§ What to work on:
Each record should be given back exactly, with none missing.
*** Opening Data for processing ***
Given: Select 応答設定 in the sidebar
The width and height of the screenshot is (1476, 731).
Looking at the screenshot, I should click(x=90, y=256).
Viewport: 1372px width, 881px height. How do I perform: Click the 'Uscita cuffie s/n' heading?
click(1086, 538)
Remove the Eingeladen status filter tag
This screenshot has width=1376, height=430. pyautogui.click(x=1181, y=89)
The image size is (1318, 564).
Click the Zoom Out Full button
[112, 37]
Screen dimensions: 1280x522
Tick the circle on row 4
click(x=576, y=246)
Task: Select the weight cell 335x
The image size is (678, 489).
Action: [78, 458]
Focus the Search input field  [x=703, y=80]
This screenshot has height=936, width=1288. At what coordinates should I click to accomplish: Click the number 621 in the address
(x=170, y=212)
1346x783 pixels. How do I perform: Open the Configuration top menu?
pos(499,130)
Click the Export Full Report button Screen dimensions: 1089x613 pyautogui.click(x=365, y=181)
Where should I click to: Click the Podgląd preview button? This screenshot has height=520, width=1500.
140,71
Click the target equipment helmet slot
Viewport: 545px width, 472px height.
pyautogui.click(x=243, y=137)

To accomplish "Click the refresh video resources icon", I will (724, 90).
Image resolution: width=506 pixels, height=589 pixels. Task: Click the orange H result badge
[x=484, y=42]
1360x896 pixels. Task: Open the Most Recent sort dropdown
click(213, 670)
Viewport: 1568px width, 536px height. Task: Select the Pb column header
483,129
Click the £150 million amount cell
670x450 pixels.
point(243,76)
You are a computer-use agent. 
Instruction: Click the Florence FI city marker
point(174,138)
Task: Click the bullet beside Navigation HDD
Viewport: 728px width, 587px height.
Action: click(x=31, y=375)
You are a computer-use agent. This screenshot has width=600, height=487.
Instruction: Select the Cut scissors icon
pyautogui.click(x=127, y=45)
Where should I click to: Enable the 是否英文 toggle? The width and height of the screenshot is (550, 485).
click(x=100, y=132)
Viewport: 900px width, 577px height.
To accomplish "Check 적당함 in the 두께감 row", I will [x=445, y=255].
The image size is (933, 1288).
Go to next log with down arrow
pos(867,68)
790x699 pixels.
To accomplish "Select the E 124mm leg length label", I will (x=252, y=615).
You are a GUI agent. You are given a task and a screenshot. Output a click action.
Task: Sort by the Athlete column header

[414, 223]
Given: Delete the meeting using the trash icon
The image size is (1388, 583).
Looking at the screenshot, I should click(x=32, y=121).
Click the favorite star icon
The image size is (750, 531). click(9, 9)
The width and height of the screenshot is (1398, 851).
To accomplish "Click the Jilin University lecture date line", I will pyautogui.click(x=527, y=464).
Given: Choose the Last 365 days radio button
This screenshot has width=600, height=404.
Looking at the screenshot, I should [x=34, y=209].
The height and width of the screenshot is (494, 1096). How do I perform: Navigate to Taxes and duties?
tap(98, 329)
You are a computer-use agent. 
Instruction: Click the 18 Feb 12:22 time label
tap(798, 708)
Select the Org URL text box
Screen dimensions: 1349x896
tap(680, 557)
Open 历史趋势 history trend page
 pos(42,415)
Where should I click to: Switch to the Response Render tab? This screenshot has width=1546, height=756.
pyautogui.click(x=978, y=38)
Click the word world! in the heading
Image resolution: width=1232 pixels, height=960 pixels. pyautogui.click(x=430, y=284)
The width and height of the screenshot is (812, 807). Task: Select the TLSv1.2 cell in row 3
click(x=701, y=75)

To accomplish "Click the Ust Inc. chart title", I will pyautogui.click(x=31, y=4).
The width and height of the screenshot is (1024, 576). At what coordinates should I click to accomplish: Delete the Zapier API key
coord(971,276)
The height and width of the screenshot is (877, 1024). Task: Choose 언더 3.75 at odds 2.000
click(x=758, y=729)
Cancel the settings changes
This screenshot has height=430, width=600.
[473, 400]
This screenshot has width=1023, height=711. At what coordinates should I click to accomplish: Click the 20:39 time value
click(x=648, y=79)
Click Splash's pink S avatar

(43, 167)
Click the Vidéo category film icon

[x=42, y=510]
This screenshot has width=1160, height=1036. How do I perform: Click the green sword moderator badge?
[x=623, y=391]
*** Closing Data for processing ***
§ Result:
Given: Select 応答設定 in the sidebar
The width and height of the screenshot is (1476, 731).
Looking at the screenshot, I should click(x=90, y=256).
Viewport: 1372px width, 881px height. How do I perform: Click the 'Uscita cuffie s/n' heading?
click(1086, 538)
Remove the Eingeladen status filter tag
This screenshot has width=1376, height=430. pyautogui.click(x=1181, y=89)
The image size is (1318, 564).
Click the Zoom Out Full button
[112, 37]
Screen dimensions: 1280x522
Tick the circle on row 4
click(x=576, y=246)
Task: Select the weight cell 335x
The image size is (678, 489).
Action: [78, 458]
Focus the Search input field  [x=703, y=80]
This screenshot has height=936, width=1288. At what coordinates should I click to accomplish: Click the number 621 in the address
(x=170, y=212)
1346x783 pixels. How do I perform: Open the Configuration top menu?
pos(499,130)
Click the Export Full Report button Screen dimensions: 1089x613 pyautogui.click(x=365, y=181)
Where should I click to: Click the Podgląd preview button? This screenshot has height=520, width=1500.
140,71
Click the target equipment helmet slot
Viewport: 545px width, 472px height.
pyautogui.click(x=243, y=137)

To accomplish "Click the refresh video resources icon", I will (724, 90).
Image resolution: width=506 pixels, height=589 pixels. Task: Click the orange H result badge
[x=484, y=42]
1360x896 pixels. Task: Open the Most Recent sort dropdown
click(213, 670)
Viewport: 1568px width, 536px height. Task: Select the Pb column header
483,129
Click the £150 million amount cell
670x450 pixels.
point(243,76)
You are a computer-use agent. 
Instruction: Click the Florence FI city marker
point(174,138)
Task: Click the bullet beside Navigation HDD
Viewport: 728px width, 587px height.
Action: click(x=31, y=375)
You are a computer-use agent. This screenshot has width=600, height=487.
Instruction: Select the Cut scissors icon
pyautogui.click(x=127, y=45)
Where should I click to: Enable the 是否英文 toggle? The width and height of the screenshot is (550, 485).
click(x=100, y=132)
Viewport: 900px width, 577px height.
To accomplish "Check 적당함 in the 두께감 row", I will [x=445, y=255].
The image size is (933, 1288).
Go to next log with down arrow
pos(867,68)
790x699 pixels.
To accomplish "Select the E 124mm leg length label", I will (x=252, y=615).
You are a GUI agent. You are given a task and a screenshot. Output a click action.
Task: Sort by the Athlete column header

[414, 223]
Given: Delete the meeting using the trash icon
The image size is (1388, 583).
Looking at the screenshot, I should click(x=32, y=121).
Click the favorite star icon
The image size is (750, 531). click(9, 9)
The width and height of the screenshot is (1398, 851).
To accomplish "Click the Jilin University lecture date line", I will pyautogui.click(x=527, y=464).
Given: Choose the Last 365 days radio button
This screenshot has width=600, height=404.
Looking at the screenshot, I should [x=34, y=209].
The height and width of the screenshot is (494, 1096). How do I perform: Navigate to Taxes and duties?
tap(98, 329)
You are a computer-use agent. 
Instruction: Click the 18 Feb 12:22 time label
tap(798, 708)
Select the Org URL text box
Screen dimensions: 1349x896
tap(680, 557)
Open 历史趋势 history trend page
 pos(42,415)
Where should I click to: Switch to the Response Render tab? This screenshot has width=1546, height=756.
pyautogui.click(x=978, y=38)
Click the word world! in the heading
Image resolution: width=1232 pixels, height=960 pixels. pyautogui.click(x=430, y=284)
The width and height of the screenshot is (812, 807). Task: Select the TLSv1.2 cell in row 3
click(x=701, y=75)

To accomplish "Click the Ust Inc. chart title", I will pyautogui.click(x=31, y=4).
The width and height of the screenshot is (1024, 576). At what coordinates should I click to accomplish: Delete the Zapier API key
coord(971,276)
The height and width of the screenshot is (877, 1024). Task: Choose 언더 3.75 at odds 2.000
click(x=758, y=729)
Cancel the settings changes
This screenshot has height=430, width=600.
[473, 400]
This screenshot has width=1023, height=711. At what coordinates should I click to accomplish: Click the 20:39 time value
click(x=648, y=79)
Click Splash's pink S avatar

(43, 167)
Click the Vidéo category film icon

[x=42, y=510]
This screenshot has width=1160, height=1036. How do I perform: Click the green sword moderator badge?
[x=623, y=391]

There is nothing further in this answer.